71% of adults favor requiring people to verify their age before using social media sites.
69% of adults favor setting limits on how much time minors can spend on these platforms.
46% of teens support parental consent, with 25% opposing it.
56% support age verification (16% oppose).
34% support time limits (36% oppose).
Danny Weiss, chief advocacy officer for Common Sense Media, said the survey results are understandable, but parental consent requirements aren’t their preferred approach.
He said policymakers need to enact guardrails on the companies, which need to design features in a way that minimize potential harms.
Weiss said the biggest problems lie with addictive features, such as auto-play videos and continuous scroll feeds.
He said the Pew Research Center findings show that families are seeking help.
“We can see that teenagers are asking for some type of controls to be put on them, because it's so hard for them to put them on themselves,” he said.
U.S. Surgeon General Dr. Vivek Murthy issued an advisory earlier this year to call attention to the potential dangers of social media use for children and teens.
And Common Sense Media published reports that illustrated how omnipresent social media and smartphones are in the lives of our children.
One report offered a “road map” for how teen girls experience social media.

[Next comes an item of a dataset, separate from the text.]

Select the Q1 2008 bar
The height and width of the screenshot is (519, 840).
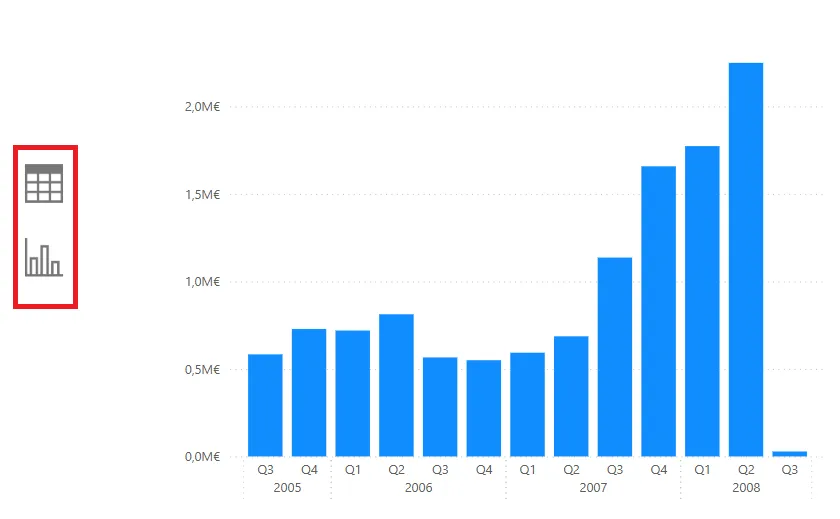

Common Sense Media surveyed more than 1,300 girls and found social media to be a mixed bag.
Certain common features took more blame than any one platform for negative experiences.
YouTube emerged as a mostly positive platform. But TikTok, Instagram and Snapchat were fairly similar in perception. One wasn't that much better or worse than another.
Girls were most likely to say that location sharing (45%) and public accounts (33%) had a mostly negative effect on them compared to other features.
But even those features weren’t seen as absolutely bad, as some girls said location sharing helped them keep in touch with friends or keep friends safe.
Social media use is nearly universal among teens, with 98% of the girls in that survey saying they’ve participated.
Another Common Sense Media report found teenagers are using their phones from morning to night, at school, while they’re doing homework, and when they should be getting sleep at night.
Teens who were part of that report got a median of 237 notifications, constantly being pinged and distracted in a way that impacts their mental health and other daily activities.
And more than two-thirds of teens said they often find it difficult to put down their phones.
Weiss said Friday that one of the problems with a parental consent approach is that it “does leave companies off the hook for changing the nature of their platforms.”
And it ignores the potential benefits teens can find among online peer groups, he said.
“If the sites that they were on were less damaging to teenagers’ overall well-being, their mental health, and in many cases their physical health, that would be the better approach to take,” Weiss said.
He said he doesn’t have a problem with time limits, noting TikTok rolled out a feature to set a 60-minute daily screen time limit.
But he said the content and engagement features still matter more.
“Again, 60 minutes of really awful content is going to be very damaging to a child,” Weiss said.
Engagement for profit must be addressed, he said.
Just a day after the states filed their lawsuit against Meta, the company reported higher earnings for the third quarter, boosted by an increase in advertising revenue.
How young is too young for social media?
TikTok and Instagram don't allow users under 13.
Weiss said that’s a question each parent must answer for their own child.
“But what we do say is that you have to have a greater relationship with your child and the world that they're living in when it comes to media and technology,” he said.
Talk to your children, and understand what they’re seeing online, Weiss said.